• **Task**: Provide an exact transcription of all the records.

• **Excerpted data**:
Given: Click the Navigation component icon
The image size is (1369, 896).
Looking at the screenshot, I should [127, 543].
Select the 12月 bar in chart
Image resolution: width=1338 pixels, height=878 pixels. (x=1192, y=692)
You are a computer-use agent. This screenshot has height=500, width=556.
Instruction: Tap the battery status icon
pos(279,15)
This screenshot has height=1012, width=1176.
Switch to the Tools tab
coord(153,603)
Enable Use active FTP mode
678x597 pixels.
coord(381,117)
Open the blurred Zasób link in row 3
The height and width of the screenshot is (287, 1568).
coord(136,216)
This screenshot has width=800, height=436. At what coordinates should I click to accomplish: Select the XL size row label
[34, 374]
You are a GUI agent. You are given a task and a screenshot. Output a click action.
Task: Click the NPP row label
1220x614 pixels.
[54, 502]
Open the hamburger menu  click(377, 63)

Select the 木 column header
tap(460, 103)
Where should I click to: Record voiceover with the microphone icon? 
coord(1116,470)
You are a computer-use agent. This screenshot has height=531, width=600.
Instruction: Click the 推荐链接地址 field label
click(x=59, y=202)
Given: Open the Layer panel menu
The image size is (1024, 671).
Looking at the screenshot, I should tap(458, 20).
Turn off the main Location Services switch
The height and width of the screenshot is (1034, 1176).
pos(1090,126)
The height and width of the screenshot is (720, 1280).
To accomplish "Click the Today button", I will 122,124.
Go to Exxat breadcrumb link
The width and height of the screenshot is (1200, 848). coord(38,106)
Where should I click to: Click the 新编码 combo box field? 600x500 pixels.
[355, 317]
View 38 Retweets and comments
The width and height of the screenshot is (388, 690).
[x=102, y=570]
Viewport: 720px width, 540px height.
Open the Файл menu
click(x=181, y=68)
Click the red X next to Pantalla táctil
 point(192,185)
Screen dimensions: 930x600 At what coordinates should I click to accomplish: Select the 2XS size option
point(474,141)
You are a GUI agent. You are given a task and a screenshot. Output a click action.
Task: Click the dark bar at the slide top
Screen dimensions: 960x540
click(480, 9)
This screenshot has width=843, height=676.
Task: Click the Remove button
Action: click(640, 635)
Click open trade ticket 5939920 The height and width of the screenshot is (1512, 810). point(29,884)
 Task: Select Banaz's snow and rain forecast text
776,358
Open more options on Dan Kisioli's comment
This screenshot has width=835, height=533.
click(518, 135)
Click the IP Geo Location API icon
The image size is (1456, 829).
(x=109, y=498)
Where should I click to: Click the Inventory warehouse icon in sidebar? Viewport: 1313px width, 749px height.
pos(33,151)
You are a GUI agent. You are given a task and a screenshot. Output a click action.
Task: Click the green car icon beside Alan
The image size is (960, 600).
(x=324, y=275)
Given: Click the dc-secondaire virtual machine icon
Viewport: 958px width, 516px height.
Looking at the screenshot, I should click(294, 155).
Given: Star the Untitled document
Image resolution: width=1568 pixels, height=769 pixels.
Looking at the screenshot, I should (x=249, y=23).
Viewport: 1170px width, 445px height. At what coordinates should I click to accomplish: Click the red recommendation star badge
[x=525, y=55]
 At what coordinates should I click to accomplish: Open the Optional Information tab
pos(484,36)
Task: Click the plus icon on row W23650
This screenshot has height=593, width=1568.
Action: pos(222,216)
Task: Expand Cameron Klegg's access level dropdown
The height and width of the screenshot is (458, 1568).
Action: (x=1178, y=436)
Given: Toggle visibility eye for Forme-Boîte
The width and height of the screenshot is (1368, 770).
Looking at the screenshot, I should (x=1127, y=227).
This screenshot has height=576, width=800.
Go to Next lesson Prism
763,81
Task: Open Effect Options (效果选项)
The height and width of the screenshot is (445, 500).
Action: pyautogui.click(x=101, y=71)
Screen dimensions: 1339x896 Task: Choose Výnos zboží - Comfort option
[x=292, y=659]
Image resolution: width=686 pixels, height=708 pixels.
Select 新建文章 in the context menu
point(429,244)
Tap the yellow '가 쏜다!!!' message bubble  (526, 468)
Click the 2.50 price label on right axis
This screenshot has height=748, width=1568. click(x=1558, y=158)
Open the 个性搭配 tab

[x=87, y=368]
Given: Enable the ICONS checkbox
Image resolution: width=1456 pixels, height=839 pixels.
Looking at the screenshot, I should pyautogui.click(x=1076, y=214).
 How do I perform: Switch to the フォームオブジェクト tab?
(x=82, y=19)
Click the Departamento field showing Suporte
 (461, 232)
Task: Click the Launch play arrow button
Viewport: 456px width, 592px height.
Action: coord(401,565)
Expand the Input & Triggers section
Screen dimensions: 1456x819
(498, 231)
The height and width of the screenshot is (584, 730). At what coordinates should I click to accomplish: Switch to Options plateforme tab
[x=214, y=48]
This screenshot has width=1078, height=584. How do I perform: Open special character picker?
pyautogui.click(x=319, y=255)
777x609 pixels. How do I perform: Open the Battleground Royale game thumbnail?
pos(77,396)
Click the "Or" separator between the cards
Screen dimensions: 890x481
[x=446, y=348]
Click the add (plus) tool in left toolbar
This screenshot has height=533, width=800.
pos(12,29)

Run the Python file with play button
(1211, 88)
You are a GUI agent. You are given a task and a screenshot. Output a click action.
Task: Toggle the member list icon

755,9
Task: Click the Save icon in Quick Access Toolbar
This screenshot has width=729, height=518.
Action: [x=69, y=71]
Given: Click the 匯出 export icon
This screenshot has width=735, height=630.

• **Output for this exercise**:
Given: Click the Navigation component icon
The image size is (1369, 896).
Looking at the screenshot, I should [127, 543].
Select the 12月 bar in chart
Image resolution: width=1338 pixels, height=878 pixels. (x=1192, y=692)
You are a computer-use agent. This screenshot has height=500, width=556.
Instruction: Tap the battery status icon
pos(279,15)
This screenshot has height=1012, width=1176.
Switch to the Tools tab
coord(153,603)
Enable Use active FTP mode
678x597 pixels.
coord(381,117)
Open the blurred Zasób link in row 3
The height and width of the screenshot is (287, 1568).
coord(136,216)
This screenshot has width=800, height=436. At what coordinates should I click to accomplish: Select the XL size row label
[34, 374]
You are a GUI agent. You are given a task and a screenshot. Output a click action.
Task: Click the NPP row label
1220x614 pixels.
[54, 502]
Open the hamburger menu  click(377, 63)

Select the 木 column header
tap(460, 103)
Where should I click to: Record voiceover with the microphone icon? 
coord(1116,470)
You are a computer-use agent. This screenshot has height=531, width=600.
Instruction: Click the 推荐链接地址 field label
click(x=59, y=202)
Given: Open the Layer panel menu
The image size is (1024, 671).
Looking at the screenshot, I should tap(458, 20).
Turn off the main Location Services switch
The height and width of the screenshot is (1034, 1176).
pos(1090,126)
The height and width of the screenshot is (720, 1280).
To accomplish "Click the Today button", I will 122,124.
Go to Exxat breadcrumb link
The width and height of the screenshot is (1200, 848). coord(38,106)
Where should I click to: Click the 新编码 combo box field? 600x500 pixels.
[355, 317]
View 38 Retweets and comments
The width and height of the screenshot is (388, 690).
[x=102, y=570]
Viewport: 720px width, 540px height.
Open the Файл menu
click(x=181, y=68)
Click the red X next to Pantalla táctil
 point(192,185)
Screen dimensions: 930x600 At what coordinates should I click to accomplish: Select the 2XS size option
point(474,141)
You are a GUI agent. You are given a task and a screenshot. Output a click action.
Task: Click the dark bar at the slide top
Screen dimensions: 960x540
click(480, 9)
This screenshot has width=843, height=676.
Task: Click the Remove button
Action: click(640, 635)
Click open trade ticket 5939920 The height and width of the screenshot is (1512, 810). point(29,884)
 Task: Select Banaz's snow and rain forecast text
776,358
Open more options on Dan Kisioli's comment
This screenshot has width=835, height=533.
click(518, 135)
Click the IP Geo Location API icon
The image size is (1456, 829).
(x=109, y=498)
Where should I click to: Click the Inventory warehouse icon in sidebar? Viewport: 1313px width, 749px height.
pos(33,151)
You are a GUI agent. You are given a task and a screenshot. Output a click action.
Task: Click the green car icon beside Alan
The image size is (960, 600).
(x=324, y=275)
Given: Click the dc-secondaire virtual machine icon
Viewport: 958px width, 516px height.
Looking at the screenshot, I should click(294, 155).
Given: Star the Untitled document
Image resolution: width=1568 pixels, height=769 pixels.
Looking at the screenshot, I should (x=249, y=23).
Viewport: 1170px width, 445px height. At what coordinates should I click to accomplish: Click the red recommendation star badge
[x=525, y=55]
 At what coordinates should I click to accomplish: Open the Optional Information tab
pos(484,36)
Task: Click the plus icon on row W23650
This screenshot has height=593, width=1568.
Action: pos(222,216)
Task: Expand Cameron Klegg's access level dropdown
The height and width of the screenshot is (458, 1568).
Action: (x=1178, y=436)
Given: Toggle visibility eye for Forme-Boîte
The width and height of the screenshot is (1368, 770).
Looking at the screenshot, I should (x=1127, y=227).
This screenshot has height=576, width=800.
Go to Next lesson Prism
763,81
Task: Open Effect Options (效果选项)
The height and width of the screenshot is (445, 500).
Action: pyautogui.click(x=101, y=71)
Screen dimensions: 1339x896 Task: Choose Výnos zboží - Comfort option
[x=292, y=659]
Image resolution: width=686 pixels, height=708 pixels.
Select 新建文章 in the context menu
point(429,244)
Tap the yellow '가 쏜다!!!' message bubble  (526, 468)
Click the 2.50 price label on right axis
This screenshot has height=748, width=1568. click(x=1558, y=158)
Open the 个性搭配 tab

[x=87, y=368]
Given: Enable the ICONS checkbox
Image resolution: width=1456 pixels, height=839 pixels.
Looking at the screenshot, I should pyautogui.click(x=1076, y=214).
 How do I perform: Switch to the フォームオブジェクト tab?
(x=82, y=19)
Click the Departamento field showing Suporte
 (461, 232)
Task: Click the Launch play arrow button
Viewport: 456px width, 592px height.
Action: coord(401,565)
Expand the Input & Triggers section
Screen dimensions: 1456x819
(498, 231)
The height and width of the screenshot is (584, 730). At what coordinates should I click to accomplish: Switch to Options plateforme tab
[x=214, y=48]
This screenshot has width=1078, height=584. How do I perform: Open special character picker?
pyautogui.click(x=319, y=255)
777x609 pixels. How do I perform: Open the Battleground Royale game thumbnail?
pos(77,396)
Click the "Or" separator between the cards
Screen dimensions: 890x481
[x=446, y=348]
Click the add (plus) tool in left toolbar
This screenshot has height=533, width=800.
pos(12,29)

Run the Python file with play button
(1211, 88)
You are a GUI agent. You are given a task and a screenshot. Output a click action.
Task: Toggle the member list icon

755,9
Task: Click the Save icon in Quick Access Toolbar
This screenshot has width=729, height=518.
Action: [x=69, y=71]
Given: Click the 匯出 export icon
This screenshot has width=735, height=630.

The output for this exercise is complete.